“It was good,” I admit. “Just not good enough to wash down the very bitter pill I was still trying to swallow.”
The pill of leaving a world-class club that had been home to the height of my career. Leaving behind a town that had become familiar, an adoring—well, in times gone by, adoring—fan base, supposed friends, a lover, a whole life.
Oliver glances my way, then back to the road. “Was that just a genuine—albeit highly metaphorical—sentiment out of your mouth, Mr. Hayes? Did you just communicate your…feelings?”
I point with my breve cup at the speakers and tell him, “It’s Leslie Odom Jr.’s fault,” before taking a sip of my drink. “Show me someone who can listen to Aaron Burr reflecting on indiscriminate suffering, the inevitability of death, the point of existence, and not even inadvertently say something genuine.”
He cracks a smile.
I sip my coffee, watching him when I shouldn’t. Just like last time, watching sunlight paint his face, burnishing his beard, the tips of his lashes, flashing off his wide grin. “Bergman.”
“Hmm?”
“Tell me what The fucking Double G stands for.”
“Oh, that. The Gorgeous Grump,” he says breezily.
I nearly spit out my drink.
His smile widens. “As Bhavna says, just like you, the Gorgeous Grump is rich, dark, and bittersweet. Classic breve, half-and-half with espresso, and a splash of dark-chocolate syrup added.”
My stomach somersaults. “You’re fucking with me.”
“I most certainly am not,” he says, eyes on the road. “And don’t get any ideas. I didn’t come up with that drink, Bhavna did.”
Oliver might think I didn’t notice, but I did. He said Bhavna came up with the drink but not who decided on its name. I don’t indulge myself in wondering, hoping he’s responsible for that.
Instead, I indulge in my breve. In its warmth. Its rich semi-sweetness. Like most things in life—a small, fleeting pleasure.
After our drive to the facility, my visit with our physical trainers is not encouraging. They know what not to say, because I’ve told them I already know what they’d tell me. They still say it, though, with worried expressions and careful hands.
I’m playing on borrowed time.
I don’t need them or the specialists I see to tell me. I feel it. I feel the consequences of pushing my body brutally for over half of my life. And I know that every time I lace up and go back on the pitch, I’m tempting fate, that I’m one wrong turn or fifty-fifty ball away from it all being over.
I just refuse to think on that. I refuse to accept that the end of what has been the only good thing in my life draws closer.
Every athlete I know has struggled with the end of their careers. It’s only natural. We live and breathe the sport, perfect our bodies for it, devote our time, our healthiest, most energetic years, the so-called “prime of our life” to the game, and then one day, whether because of chronic pain or injury or the understandable wish to avoid any more of either, it has to come to an end. And then there’s this yawning expanse ahead, decades and decades—hopefully, at least—of life stretched before us that we’re suddenly supposed to know what to do with, now that the thing that’s shaped our lives since we were adolescents, often even younger, is gone.

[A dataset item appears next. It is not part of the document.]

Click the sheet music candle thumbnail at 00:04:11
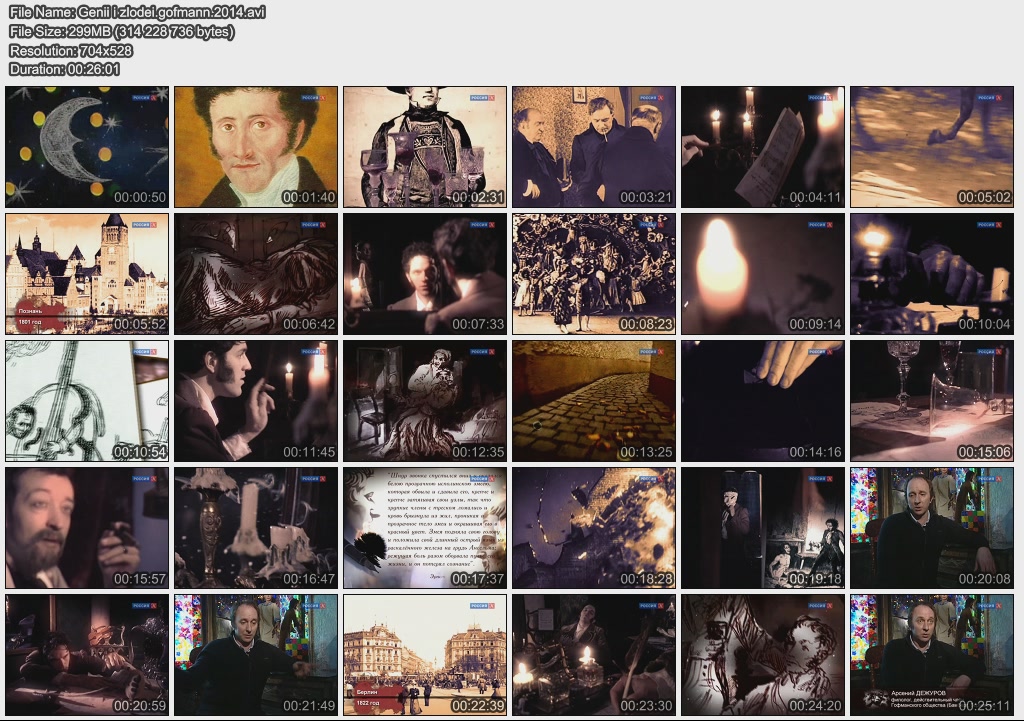763,147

It’s hard enough for those with family, friends, a relationship, children, hobbies. I have hardly any of those. A man who literally saved my life by sticking a soccer ball at my feet and believing in me is dead. A slew of friends and a former long-term lover back in England who I pissed off when I signed with the Galaxy because I wouldn’t listen to them and stay in England and retire when they thought I should. Maudlin poetry lining my shelves. Black-and-white photos lining my walls, taken places I only ever visited alone. The poker guys, with their half-hearted bickering and karaoke obsession. My next-door neighbor, co-captain, and irritating thorn in my backside…
Oliver.
I watch him from behind dark sunglasses, standing on the sidelines, even though I should be seated and elevating my sore knee. Problem is, I’m a prideful motherfucker, and I’m not sitting on the sidelines, and since Dan and Maria doctored me up, being in my body has been dialed down from nearly intolerable agony to familiar, exhausting pain.

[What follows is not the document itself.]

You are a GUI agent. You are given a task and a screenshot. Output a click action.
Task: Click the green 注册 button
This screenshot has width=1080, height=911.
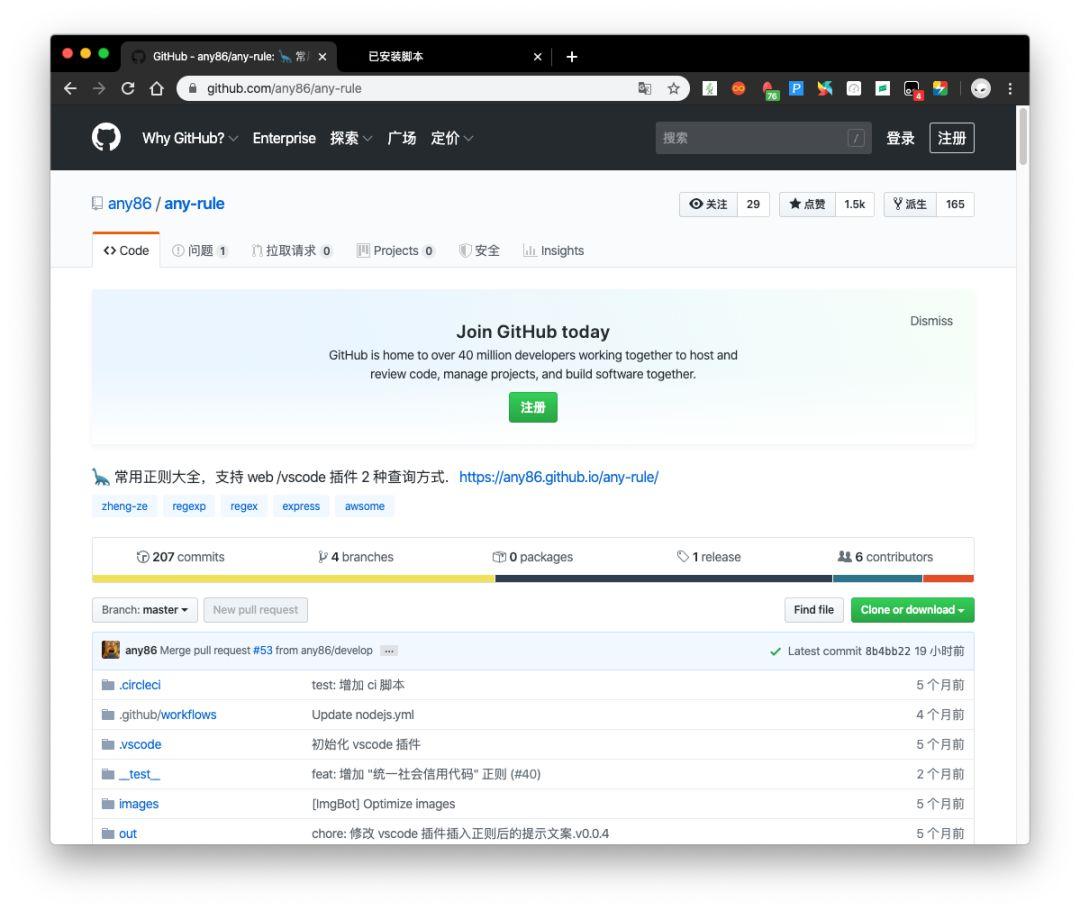click(x=533, y=408)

Oliver stands beside Santi, talking with his hands, laughing when Santi makes a face, clearly telling some joke. The whistle blows, and like well-trained athletes, they split off, immediately in game mode. I watch Oliver fly across the field, envy coiling through me.
It’s so easy to latch on: my jealousy of his whole, young body, my resentment that I have to spend the final chapter of my career enduring his presence as such a stark contrast to mine, salt in the wound of my reality. That’s what I’ve clung to since I signed, and it burns through me, sharp and hot, as I watch him spin with the ball, rainbow it cheekily, then barrel toward the goal. With one flawless fake, then cut, he nails it into the net, Amobi rolling after diving and missing the ball entirely.
Rico whistles softly.
Jas shakes their head. “He just keeps getting better.”

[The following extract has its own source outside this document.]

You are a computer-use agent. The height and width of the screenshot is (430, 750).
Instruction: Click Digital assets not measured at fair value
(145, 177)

“Mhmm,” Coach says, smiling into the sun, eyes hidden behind her sunglasses. “And he’s just getting started.”
It hits me like a punch to the gut, that reminder. I grit my teeth, watching him, waiting for the full power of my hatred for everything he has that I don’t anymore, for everything ahead of him that’s already behind me, to barrel through my system like it has so often since I met him.
But...it doesn’t. And what I feel is so much worse. Sadness. Unbearable sadness.
Coach cuts her gaze my way, as if surprised I haven’t mouthed off or said something tart. She arches her eyebrow. “You all right over there?”
I shrug, swallowing against the lump in my throat. “Fine.”
Avoiding her, I watch Oliver, his easy smile, the way his eyes crinkle at the corners as he tugs his hair back, shifting his weight onto his back leg while Andre talks to him. My gut knots. Hot, feverish something scorches my insides, burrows in my chest.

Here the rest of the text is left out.